No início de julho, a Secretaria Especial da Cultura, do Ministério do Turismo, e os Correios lançaram o selo do Bicentenário da Independência do Brasil.

Com 1,8 milhão de tiragem, o selo focaliza a marca oficial do Bicentenário da Independência, que traz o detalhe da espada em cor amarela que D. Pedro I teria bradado durante o “Grito do Ipiranga”. Construído por computação gráfica, o fundo do selo é verde, que juntamente com o amarelo, traz referência às cores nacionais. “O uso da espada como ícone para o selo do Bicentenário é, além de uma referência histórica ao quadro ‘Independência ou Morte’, uma alusão ao espírito patriótico brasileiro”, explica o criador do selo, Anderson Herbert da Silva Rodrigues, que é assessor do Departamento de Canais Digitais da Secretaria de Comunicação Institucional da Secretaria Especial de Comunicação Social do Ministério das Comunicações.

O selo com a Marca Oficial do Bicentenário tem valor facial de R$0,01, disponibilizados para atender não só os colecionadores, mas o público que utiliza o serviço Carta Social.

Para o segundo semestre deste ano, estão previstos ainda os lançamentos de mais três selos comemorativos do Bicentenário: Personalidades, Prédios Históricos e Participação dos Correios.

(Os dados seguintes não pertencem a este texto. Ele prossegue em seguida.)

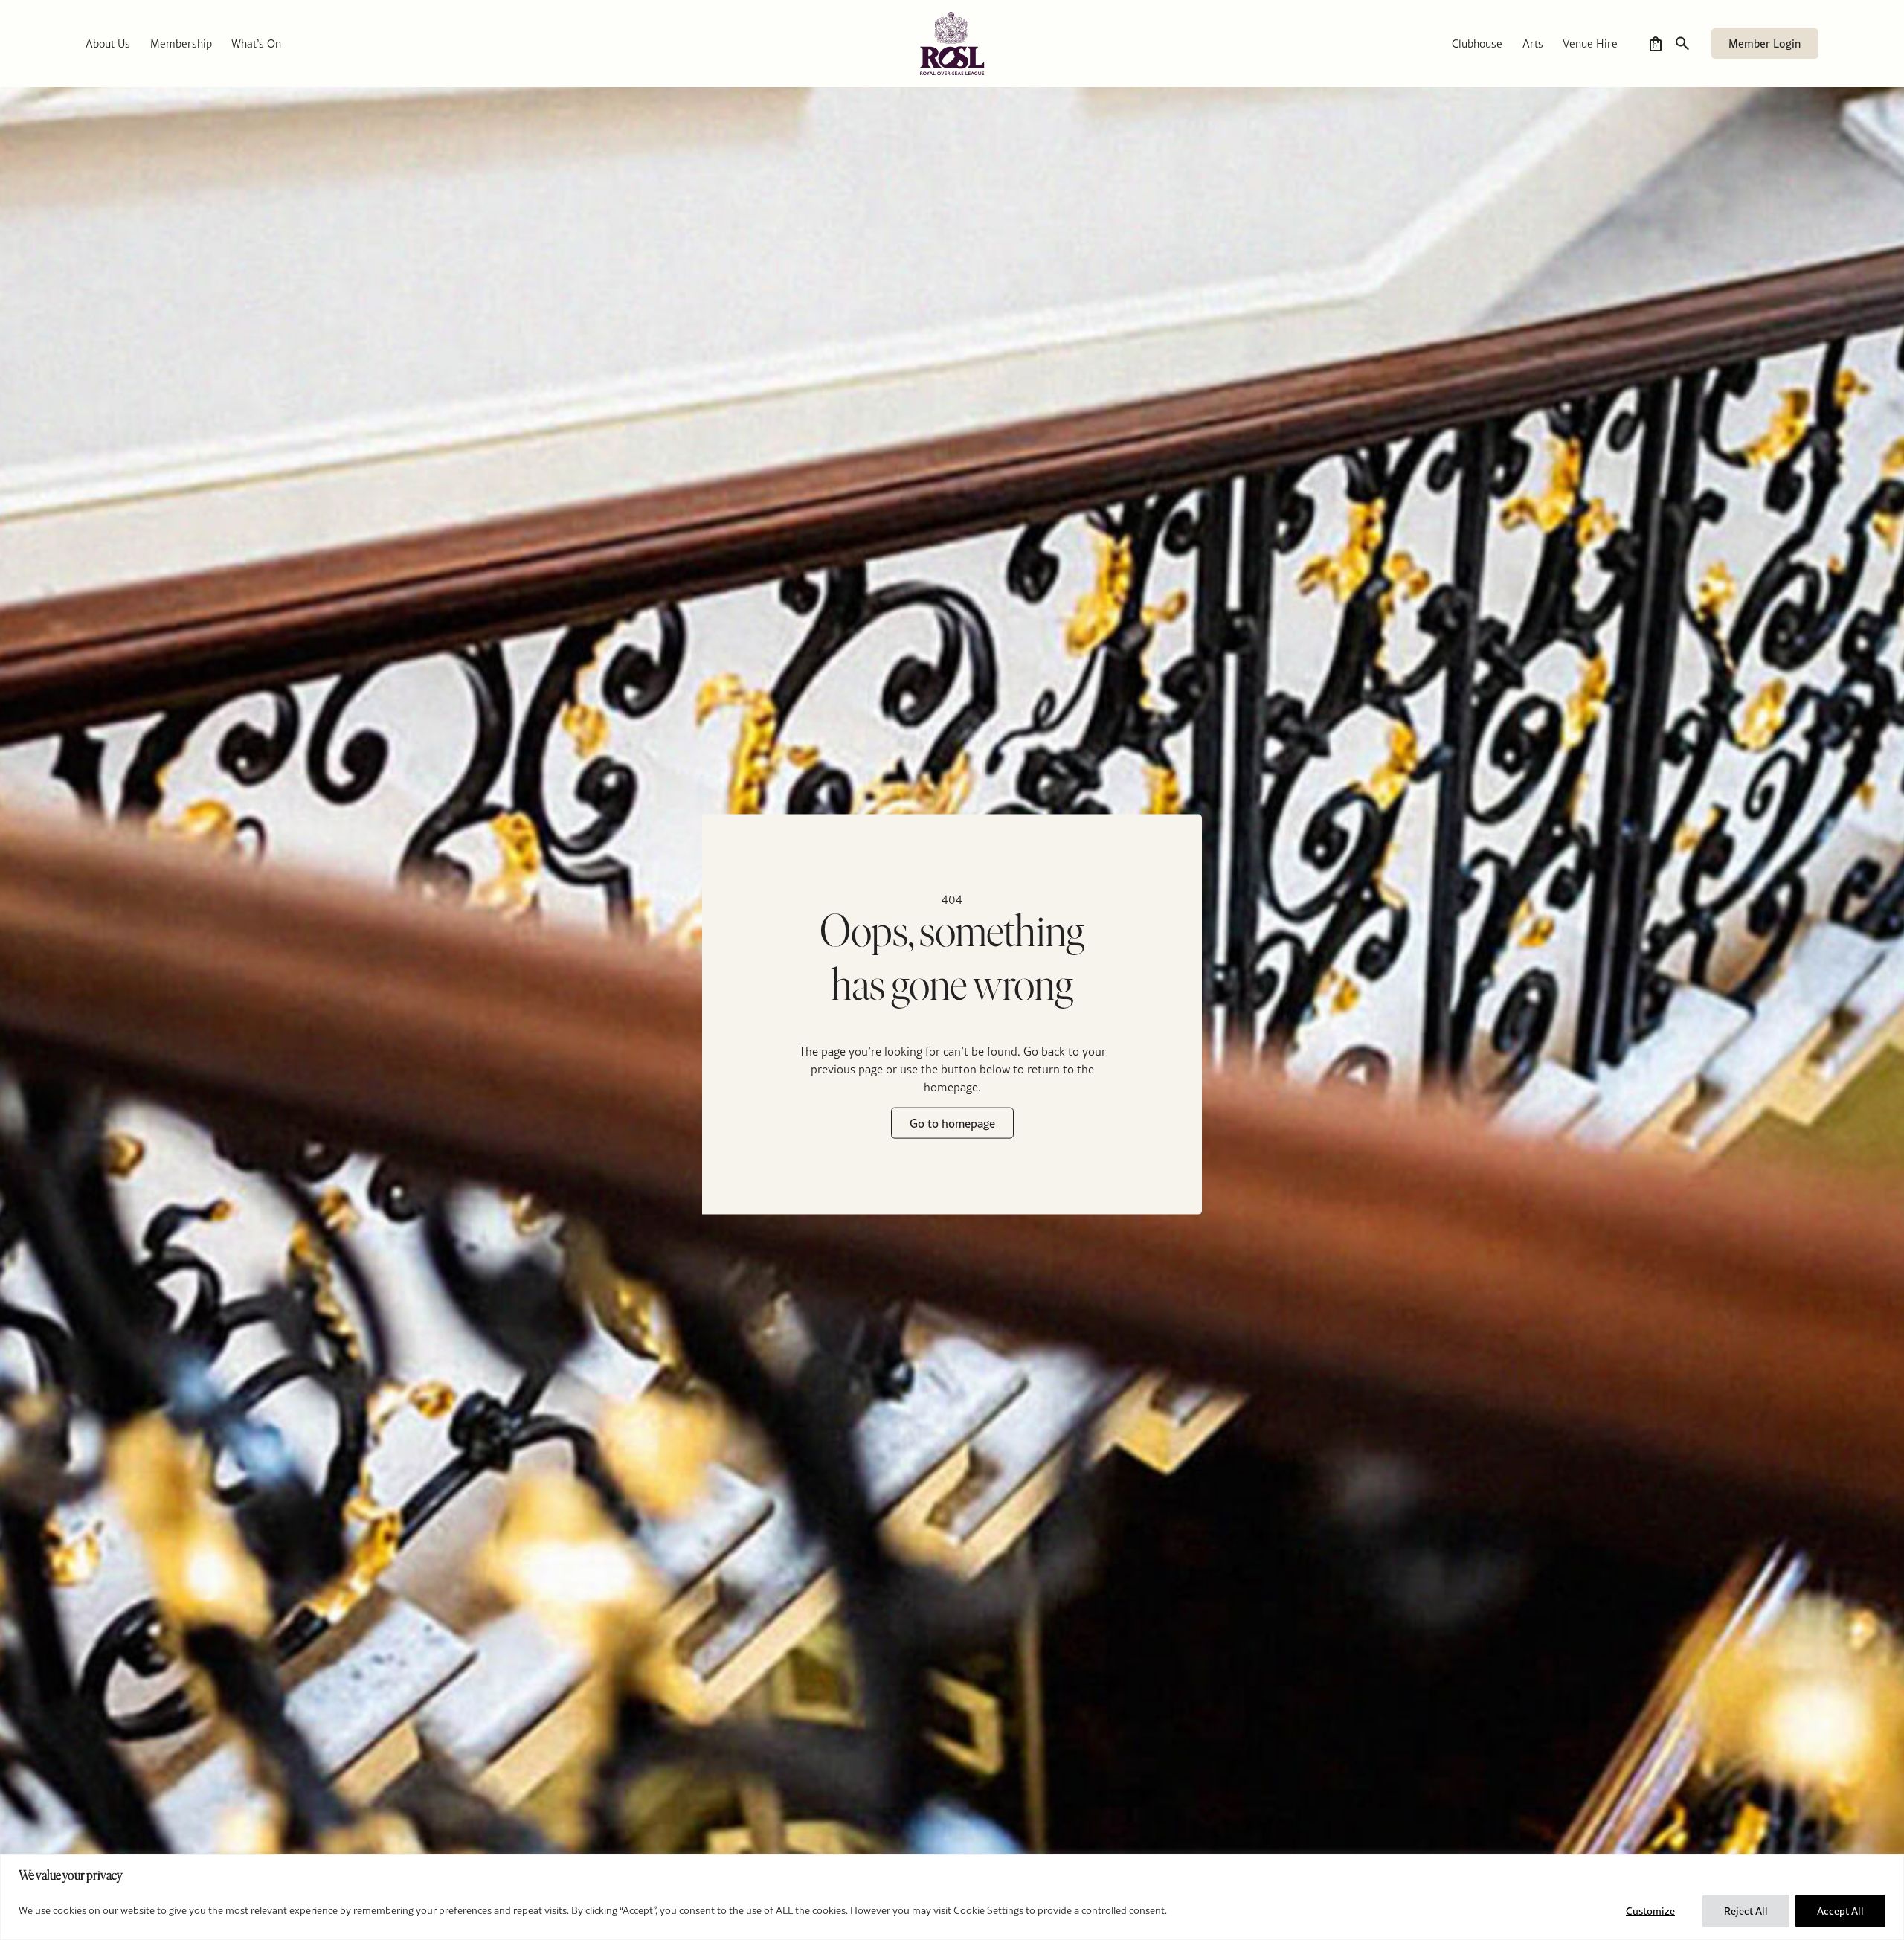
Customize (1650, 1911)
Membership (181, 43)
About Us (108, 43)
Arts (1532, 43)
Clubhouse (1477, 43)
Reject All (1746, 1911)
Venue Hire (1590, 43)
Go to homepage (952, 1123)
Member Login (1764, 43)
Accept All (1840, 1911)
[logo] (952, 43)
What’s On (256, 43)
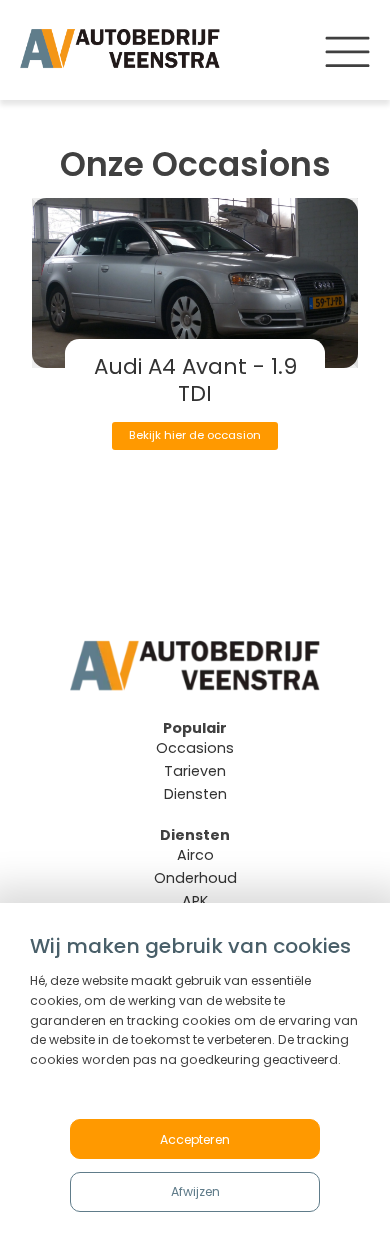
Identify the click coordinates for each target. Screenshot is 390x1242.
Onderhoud (195, 878)
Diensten (195, 794)
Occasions (195, 748)
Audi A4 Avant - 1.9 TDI (195, 380)
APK (195, 901)
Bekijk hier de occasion (195, 435)
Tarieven (195, 771)
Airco (195, 855)
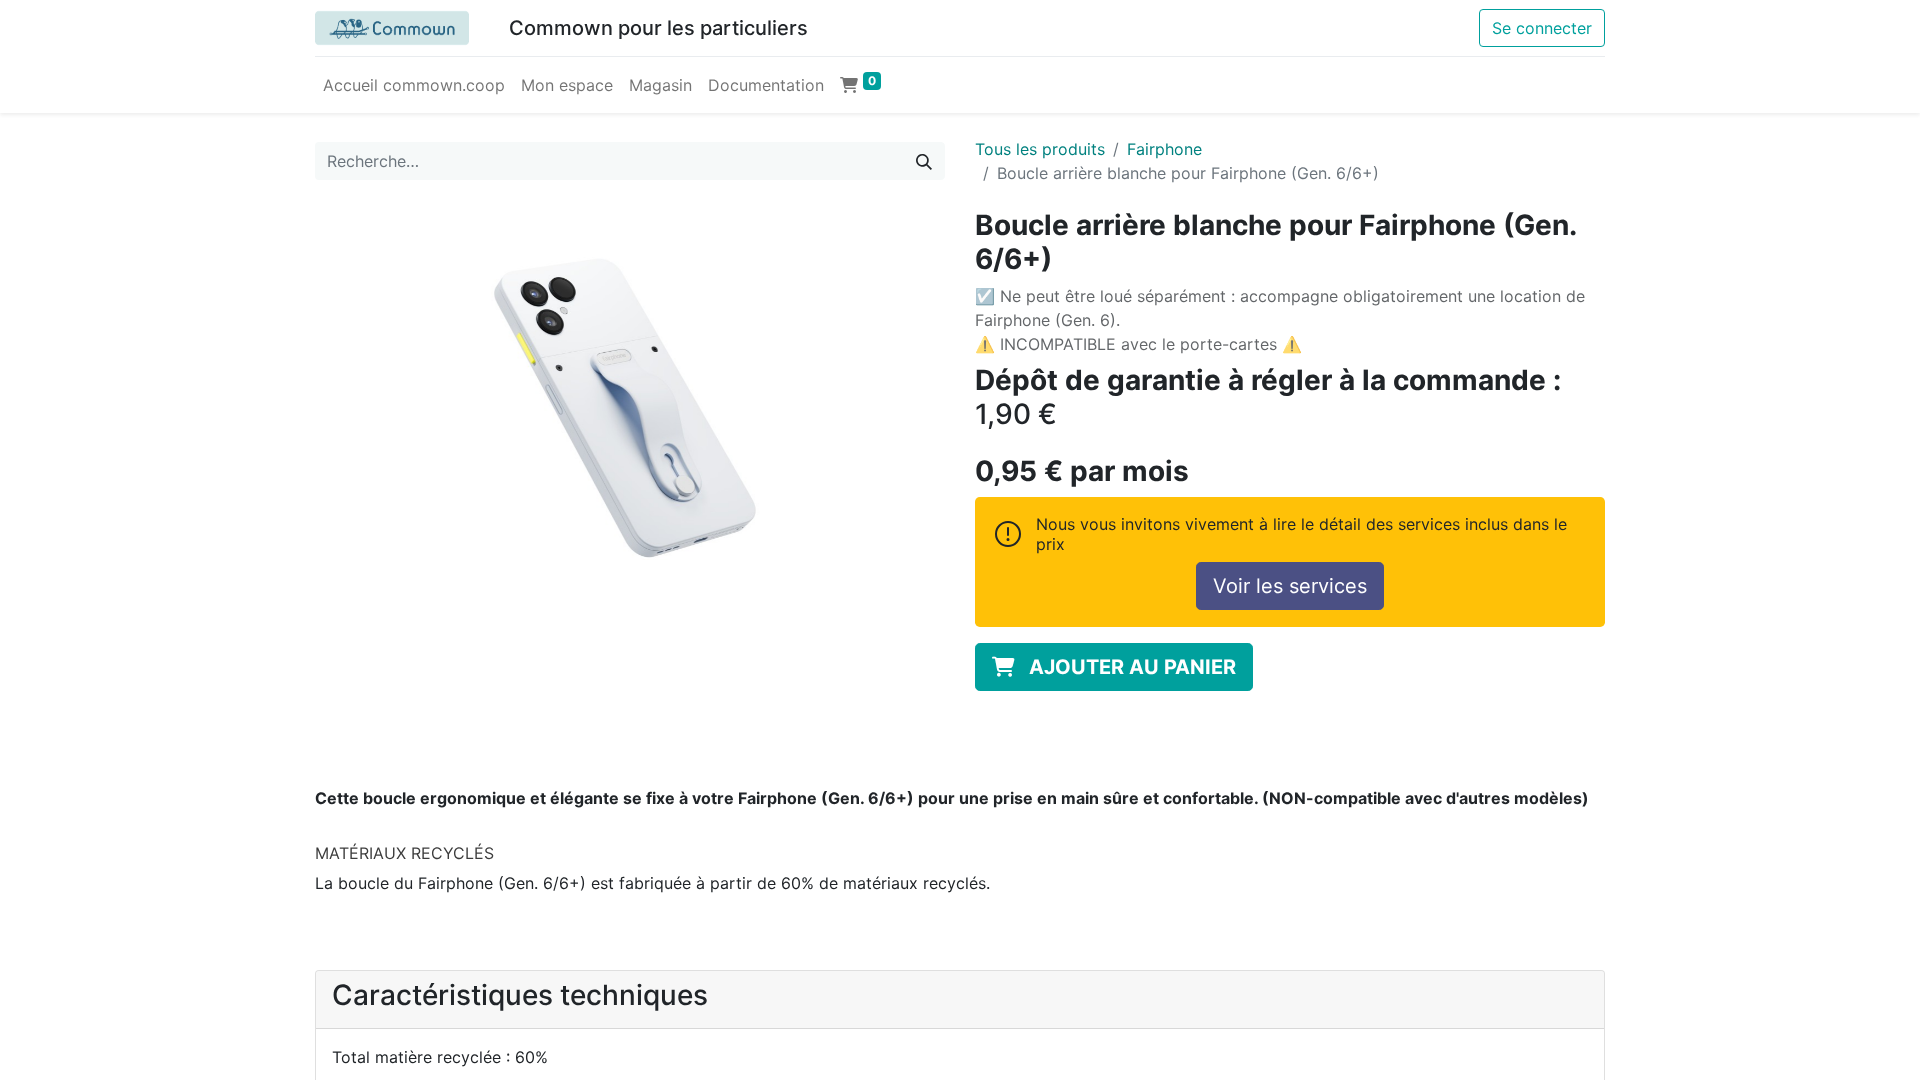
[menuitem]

Outro marco da celebração do Bicentenário da Independência do Brasil será a entrega do Novo Museu do Ipiranga, em São Paulo, que passa por uma completa restauração e modernização.

O museu abriga um acervo de obras e mobiliários que tem relação com a Independência do Brasil e a conclusão e entrega vai ocorrer em setembro. É lá que está a pintura “Independência ou Morte”, do artista brasileiro Pedro Américo, considerada a representação mais difundida do momento da independência do país.